Pride and Prejudice
Screen Adaptation – 1995
Directed by Simon Langton.
This episode immediately picks up after the first episode. The plot mainly revolves around Mr. Collins’ visit to Longbourn, and the dreaded Netherfield Ball.
As with the previous episode, I am disappointed. It confused me a lot, because this adaptation expects to be true to the books 100%. Yet, that is not the case. During the Netherfield Ball, Mrs. Bennet was supposed to sit almost right next to Mr. Darcy, yet in the film they were sitting at two separate tables entirely, and Mrs. Bennet appeared to speak so loudly everyone in the room could hear her, which wasn’t the case. That particular scene made me cringe. It is these sort of small details that I believe this screen adaption should observe, yet it doesn’t.
This adaptation seeks to do justice to the books by putting every word on-screen, yet it fails to express the simplest scenes and nuances as they should be. I only criticise this so harshly because this adaption aims to be entirely true to the source material, but I feel that it fails. Other than the dialogue which is taken directly from the book, there are scenes which are wedged in which simply don’t make sense. There are some things which happen as they did in the books, so well done 1995 Pride and Prejudice, but there are some things that stick out so badly I struggle to justify why they are there.
I feel like the source material was interpreted in this adaptation really strangely.
As with the previous episode, the dance scenes are excruciatingly long. I feel that the performance of the two leading characters, Elizabeth and Mr. Darcy, was a bit off the mark in this episode. Darcy felt awkward, and Elizabeth abrupt. Even though there were some scenes which I suppose would make the characters act in such a way, I feel they are like this (awkward and abrupt) throughout the entire episode. (That is 50 minutes…)
Mr. Collins is ridiculous, and again I think the character is over-acted. His ridiculousness “fluctuates”. In some scenes he seems more contained, and in others he is a full on clown.

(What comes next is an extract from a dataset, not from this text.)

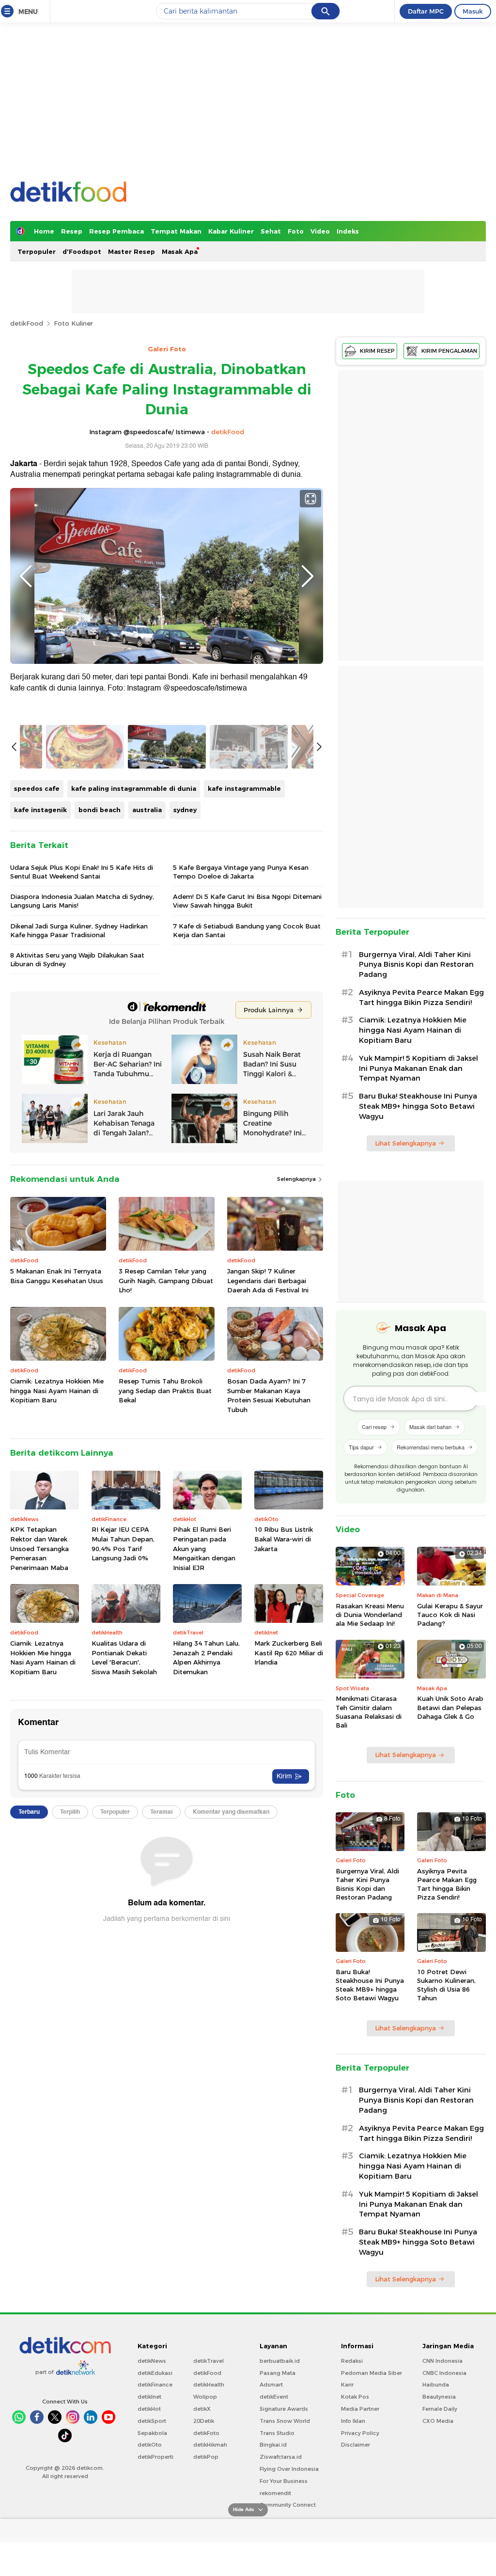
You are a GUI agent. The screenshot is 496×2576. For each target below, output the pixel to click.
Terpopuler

During the proposal, I was also confused by what the actors were trying to do. Elizabeth’s face was one second smiling, one second mortified as Collins continued with his “compliments”. I fully understand what the scene was meant to encompass: Elizabeth’s embarrassment, anger, and Collins’ pride with stiff manners.
This episode feels a lot longer than the 50 minutes. I will point out, that this is not the most entertaining part of the book, and so I will allow the film makers to get away with making a slightly more boring episode than the others. But, that is hardly the point. Each episode should be entertaining in its own right, and if it isn’t, then it fails. Having the ability to insert scenes, to edit the story and reinterpret the book in a new way should give enough room for a bit more creativity than what I saw.
As to the film’s appearance, granted this was made in 1995, so the quality of the cameras and film equipment was much lower than it is now. However, the set, the camera lighting, the costumes, all feel dull and lacking any color. The makeup of the actresses is also really strong, and it makes me wonder if they really did wear that sort of get up in Jane Austen’s time. All of the actors feel wrong for the roles; the actresses feel far too old to play the roles they are in. Aesthetically this was not a nice episode to look at.
Once more, I feel nothing while watching this. Things just happen in a particular order without any reason for being so. (Other than because they were in the book this way) At this point I really think that the first two episodes could have been merged together.
Let’s see if episode 3 is any improvement.